A Red Bull não vende uma lata menor. Vende outra categoria mental.

Como a Red Bull consegue cobrar muito mais que um refrigerante comum, vindo em uma lata que cabe na palma da mão? Se você fosse só racional, já teria desistido dela no corredor do mercado. Mas o cérebro não compra assim.

A resposta não está no líquido. Está na categoria que a marca construiu na sua mente antes mesmo de você pegar a lata na prateleira.

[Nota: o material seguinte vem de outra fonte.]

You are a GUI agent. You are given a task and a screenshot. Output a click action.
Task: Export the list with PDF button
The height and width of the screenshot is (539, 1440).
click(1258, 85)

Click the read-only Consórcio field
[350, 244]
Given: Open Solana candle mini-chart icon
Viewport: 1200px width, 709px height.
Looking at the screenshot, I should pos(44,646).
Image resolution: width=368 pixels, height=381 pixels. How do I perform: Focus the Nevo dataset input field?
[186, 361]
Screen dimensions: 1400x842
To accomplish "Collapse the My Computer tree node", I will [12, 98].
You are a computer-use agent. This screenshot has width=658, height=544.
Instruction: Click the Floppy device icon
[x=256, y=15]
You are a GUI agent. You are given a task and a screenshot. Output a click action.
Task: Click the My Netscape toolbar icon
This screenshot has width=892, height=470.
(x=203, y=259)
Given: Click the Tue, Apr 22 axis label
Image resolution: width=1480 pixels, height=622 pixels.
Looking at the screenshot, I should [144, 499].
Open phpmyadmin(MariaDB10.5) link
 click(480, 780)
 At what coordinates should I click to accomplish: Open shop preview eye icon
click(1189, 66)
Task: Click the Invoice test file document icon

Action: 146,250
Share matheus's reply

Os refrigerantes tradicionais ocupam o território da pausa, da refeição, do prazer cotidiano. A Red Bull escolheu outro terreno: energia, desempenho, foco, intensidade. Ao encolher a lata, ela não pareceu oferecer menos produto. Pareceu oferecer algo mais concentrado, quase um “espresso da disposição”. E o cérebro adora essa narrativa de concentração, porque associa pouco volume a alta potência.

Esse é um dos pontos mais interessantes do neuromarketing: o cérebro não avalia preço de forma isolada. Ele avalia dentro de uma moldura. Pergunte-se: você compara o preço da Red Bull com o de um refrigerante, ou com o de um café puro numa cafeteria chique? A resposta já entrega o quanto a marca conseguiu deslocar sua régua mental.

Se a bebida é percebida como refrigerante, será comparada com refrigerante. Mas a Red Bull não entrou nessa disputa: ela criou uma categoria de comparação que antes não existia. Ao ser percebida como energia funcional, deixou de concorrer com bebidas e passou a concorrer com desempenho, produtividade, foco. E ninguém reclama de pagar caro por produtividade, reclama?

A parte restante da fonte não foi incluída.